═════ RECORDS PROVIDED ═════

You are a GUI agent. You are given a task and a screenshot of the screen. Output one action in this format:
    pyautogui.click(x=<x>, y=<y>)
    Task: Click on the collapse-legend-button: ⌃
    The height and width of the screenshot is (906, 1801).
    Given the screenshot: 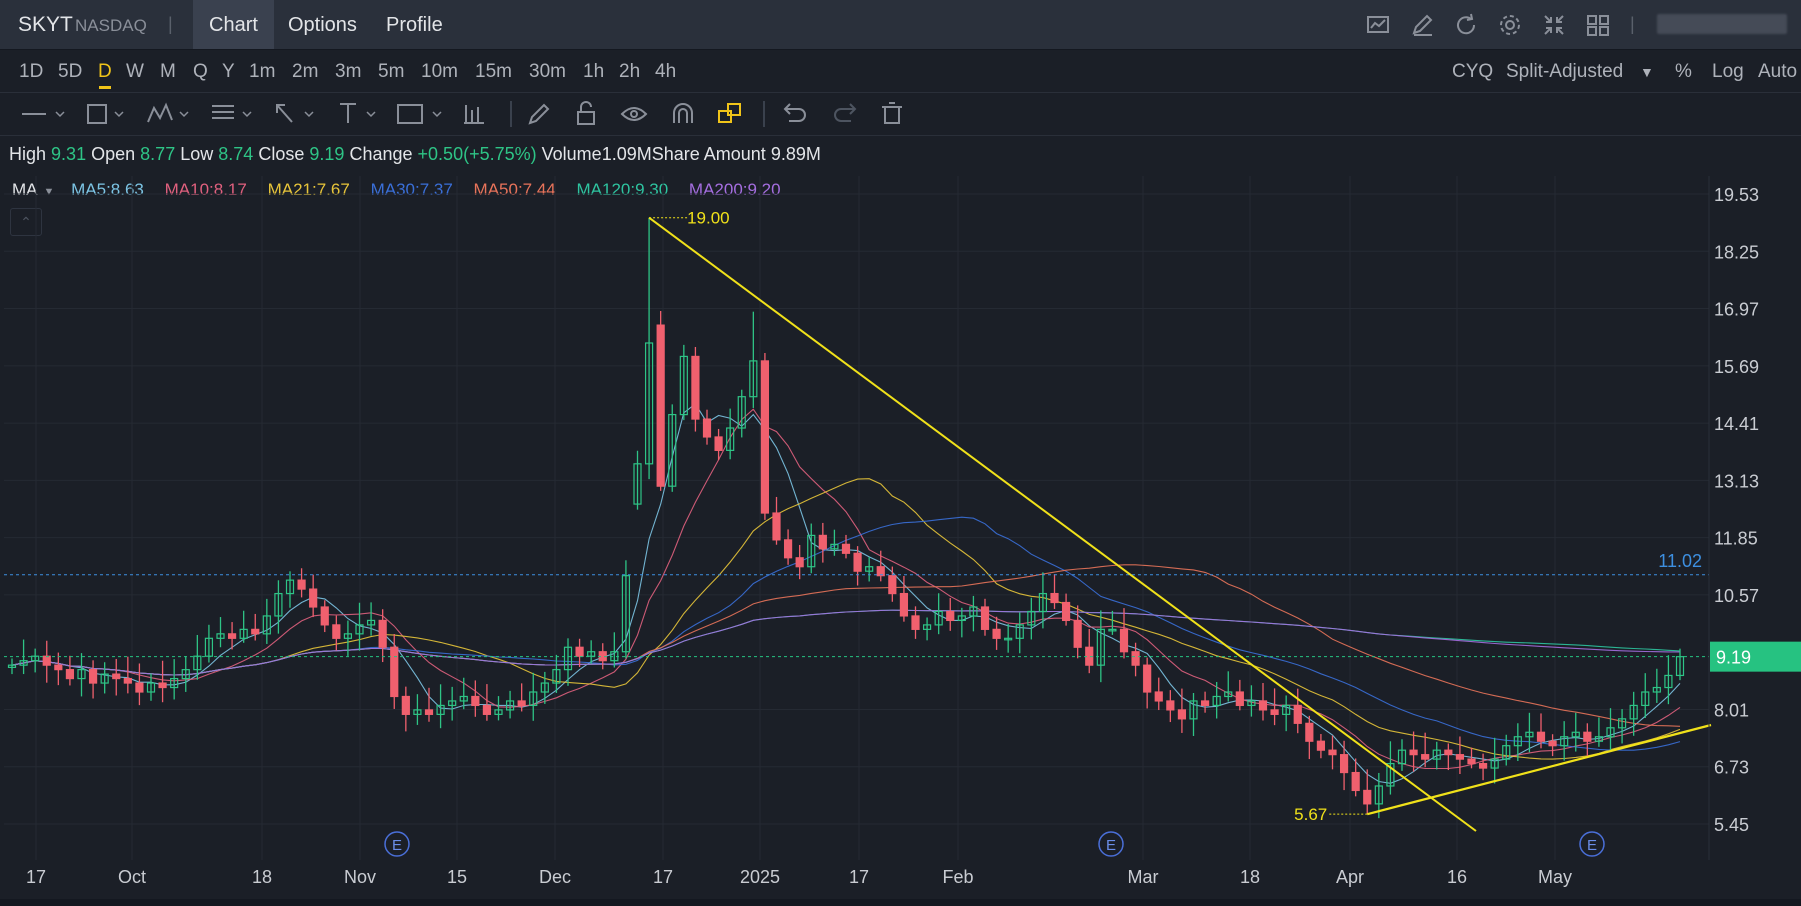 What is the action you would take?
    pyautogui.click(x=26, y=222)
    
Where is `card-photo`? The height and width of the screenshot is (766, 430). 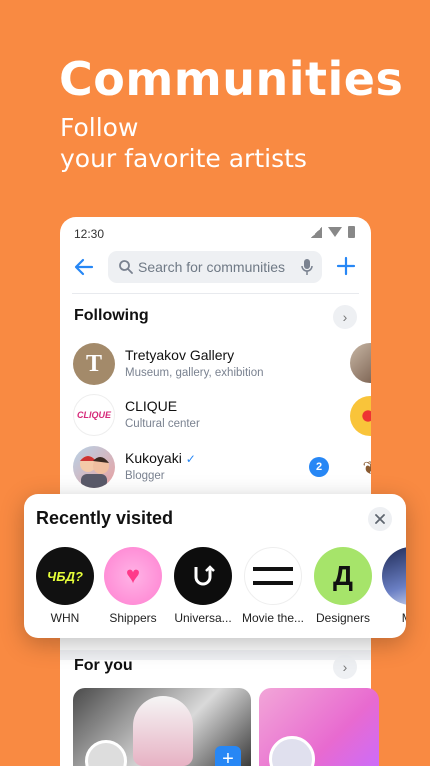 card-photo is located at coordinates (163, 731).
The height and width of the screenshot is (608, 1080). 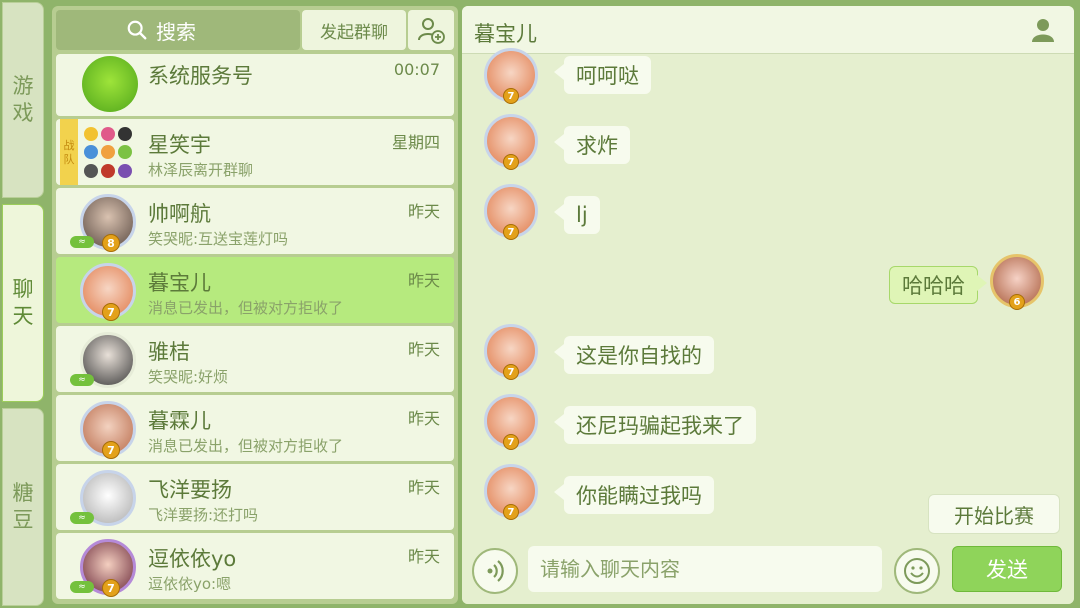 What do you see at coordinates (200, 76) in the screenshot?
I see `conversation-name: 系统服务号` at bounding box center [200, 76].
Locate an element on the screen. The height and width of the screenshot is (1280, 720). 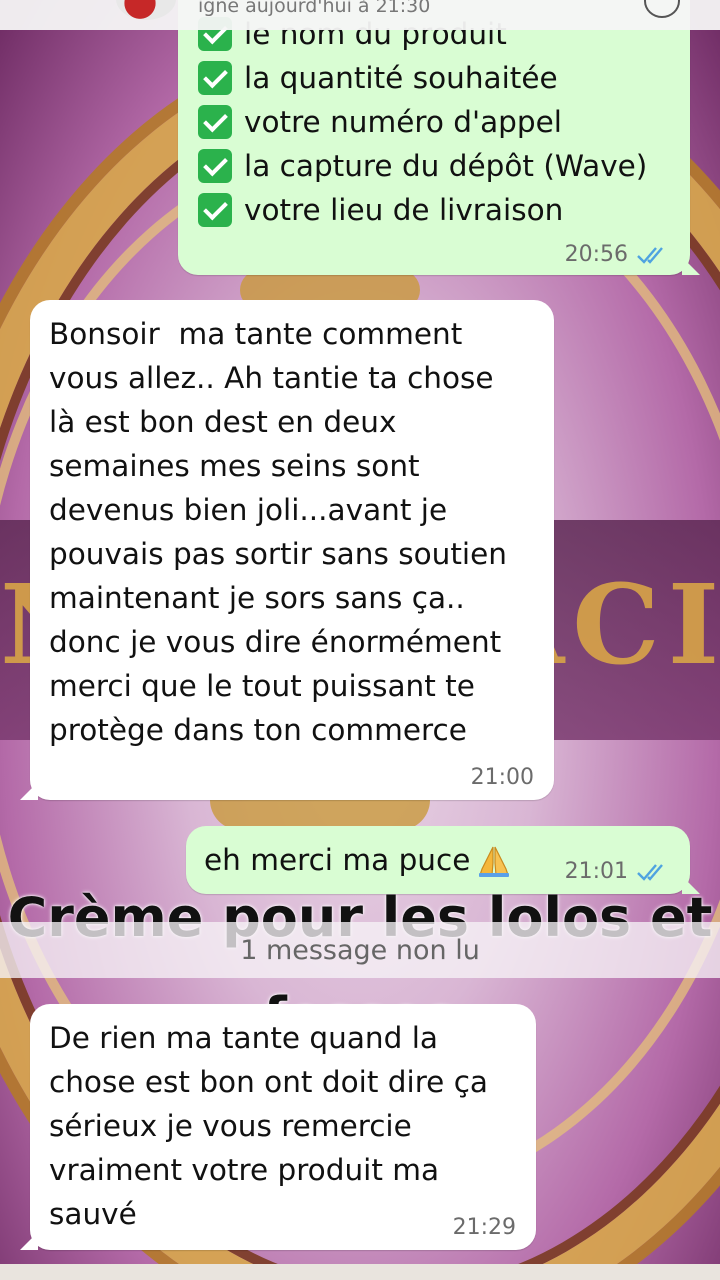
list-item: la capture du dépôt (Wave) is located at coordinates (422, 166).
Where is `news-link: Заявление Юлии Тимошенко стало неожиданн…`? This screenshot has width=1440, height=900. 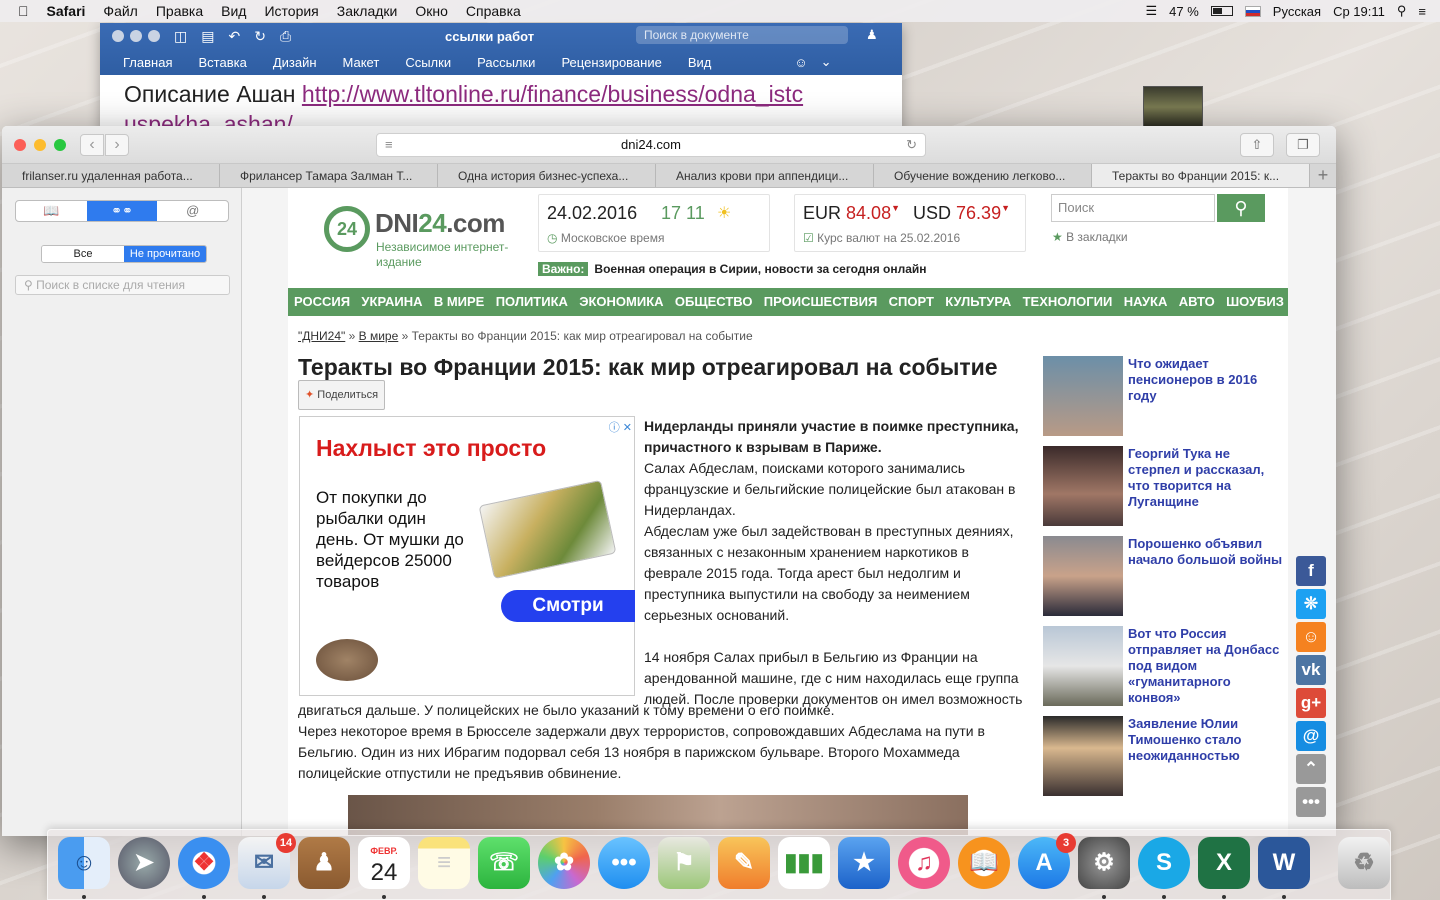 news-link: Заявление Юлии Тимошенко стало неожиданн… is located at coordinates (1206, 761).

═════

■ **EXERCISE OBJECTIVE**
Rewrite the records from the beginning up to and including the line with "The height and width of the screenshot is (906, 1801).", putting "expand-legend-button" in place of "collapse-legend-button" and leaving everything else unchanged.

■ **YOUR SOLUTION**
You are a GUI agent. You are given a task and a screenshot of the screen. Output one action in this format:
    pyautogui.click(x=<x>, y=<y>)
    Task: Click on the expand-legend-button: ⌃
    The height and width of the screenshot is (906, 1801).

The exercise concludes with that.